9 Out of 10 Doctors Concerned about Antibiotic Use on Farms

93 percent of American doctors polled said that they were concerned about the current level of antibiotic use in farm animals

Photo Sasabune Omakase Modified: Flickr/erin/CC 4.0

93 percent of doctors expressed concerns about the consequences of antibiotic overuse on livestock.

The FDA admitted not long ago that the use of antibiotics in livestock was at an all-time high, and now a new poll from the Consumer Reports National Research Association has confirmed that a vast majority of American physicians are concerned by the growing consequences.

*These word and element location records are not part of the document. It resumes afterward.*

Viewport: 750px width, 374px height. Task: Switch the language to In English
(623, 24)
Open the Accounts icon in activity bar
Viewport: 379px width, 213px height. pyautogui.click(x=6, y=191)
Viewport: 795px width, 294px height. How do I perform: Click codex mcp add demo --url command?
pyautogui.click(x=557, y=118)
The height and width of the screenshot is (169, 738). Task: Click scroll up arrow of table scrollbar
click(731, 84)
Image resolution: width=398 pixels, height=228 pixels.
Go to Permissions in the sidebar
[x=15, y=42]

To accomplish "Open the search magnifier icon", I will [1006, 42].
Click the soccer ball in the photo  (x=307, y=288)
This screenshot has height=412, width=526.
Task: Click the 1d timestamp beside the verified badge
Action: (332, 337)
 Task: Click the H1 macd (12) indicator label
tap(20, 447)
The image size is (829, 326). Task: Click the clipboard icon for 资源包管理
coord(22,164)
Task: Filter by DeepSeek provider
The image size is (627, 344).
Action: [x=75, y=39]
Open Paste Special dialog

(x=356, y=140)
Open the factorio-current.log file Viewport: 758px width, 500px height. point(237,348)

The study, published in a report called Prescription for Change, found that, in a poll of 500 family practice and internal medicine doctors, 93 percent of doctors reported that they were concerned about “the use of antibiotics in livestock production facilities for the purpose of promoting growth and preventing disease in animals that aren’t sick;”47 percent of those polled reported being “extremely concerned.”

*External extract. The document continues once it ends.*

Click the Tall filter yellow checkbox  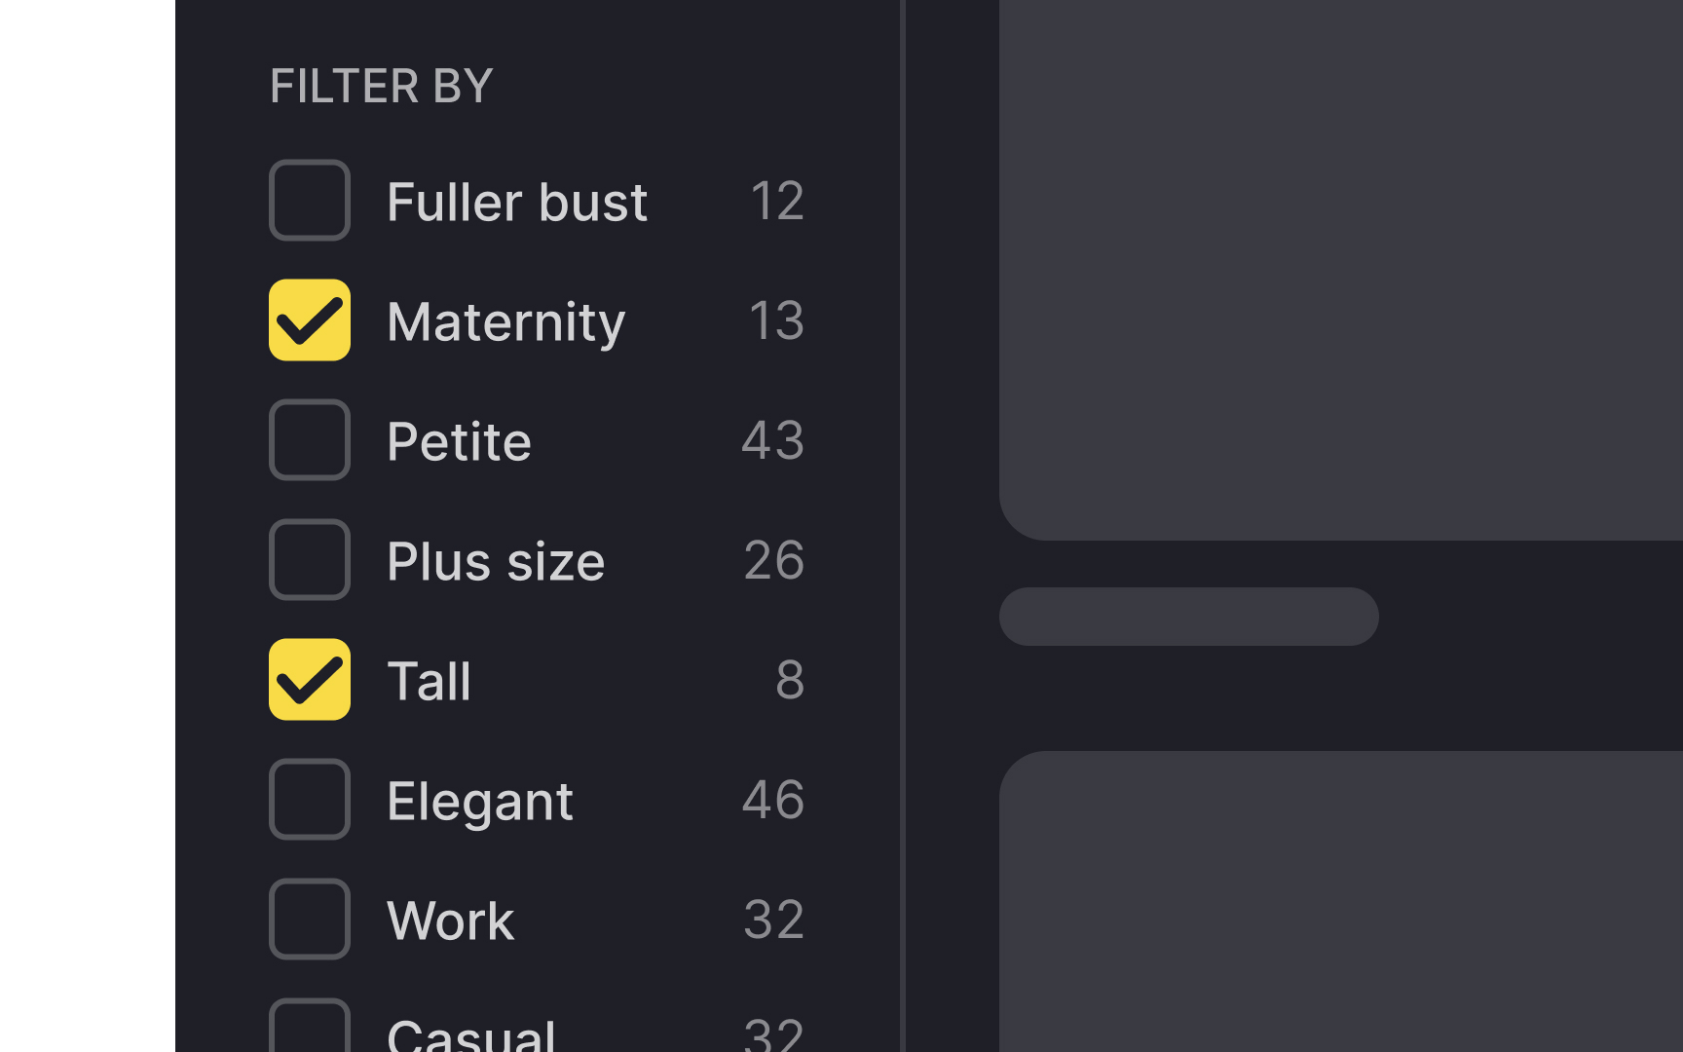[309, 679]
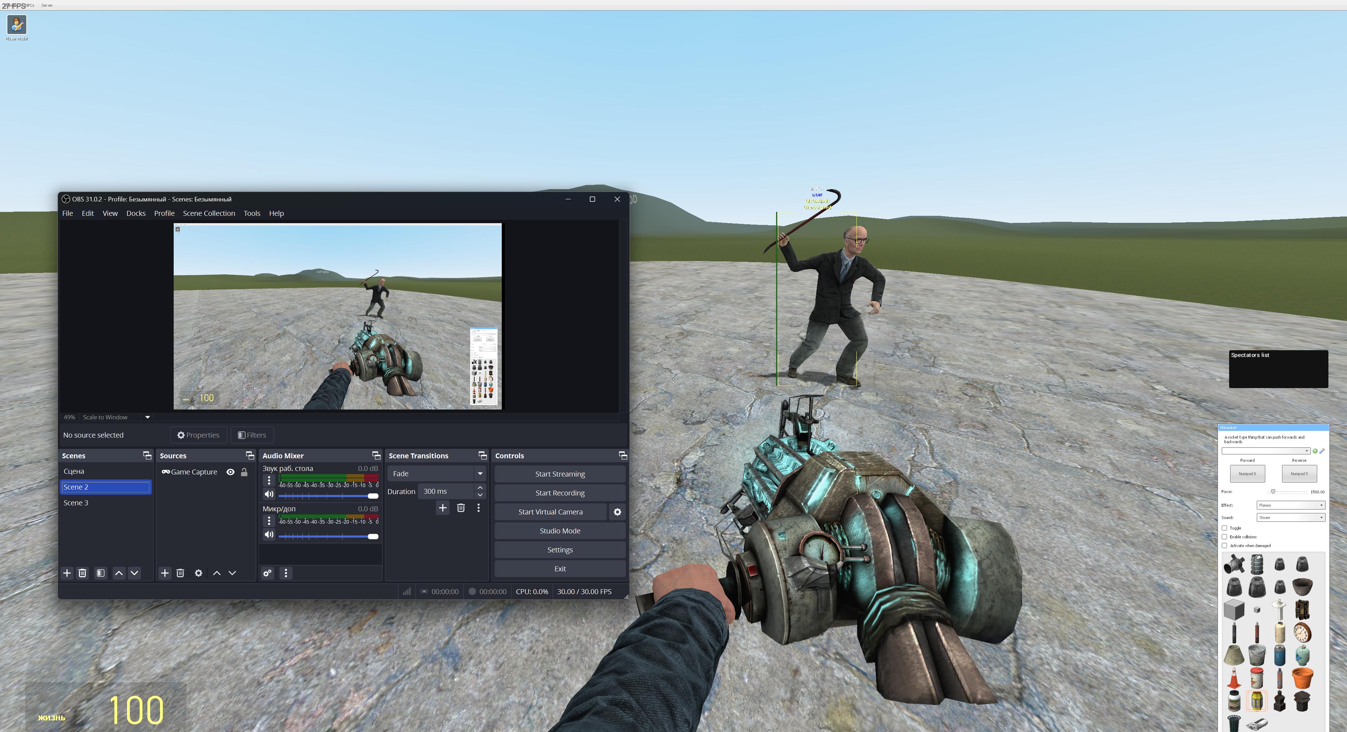
Task: Hide Game Capture source with eye icon
Action: pyautogui.click(x=230, y=472)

The study, whose participants include the National Physicians Alliance, the US Public Interest Research Group, the Natural Resources Defense Council, and many other groups, provided a set of policy recommendations in an effort to battle the adverse effects of antibiotic abuse, including: the adoption of a policy for large institutions to sell only meat that is produced on farms that restrict the use of antibiotics; FDA-imposed restriction of antibiotics for use only when called for by veterinary professionals; and the “robust tracking” of the sale, use, and impacts of antibiotic use in livestock production.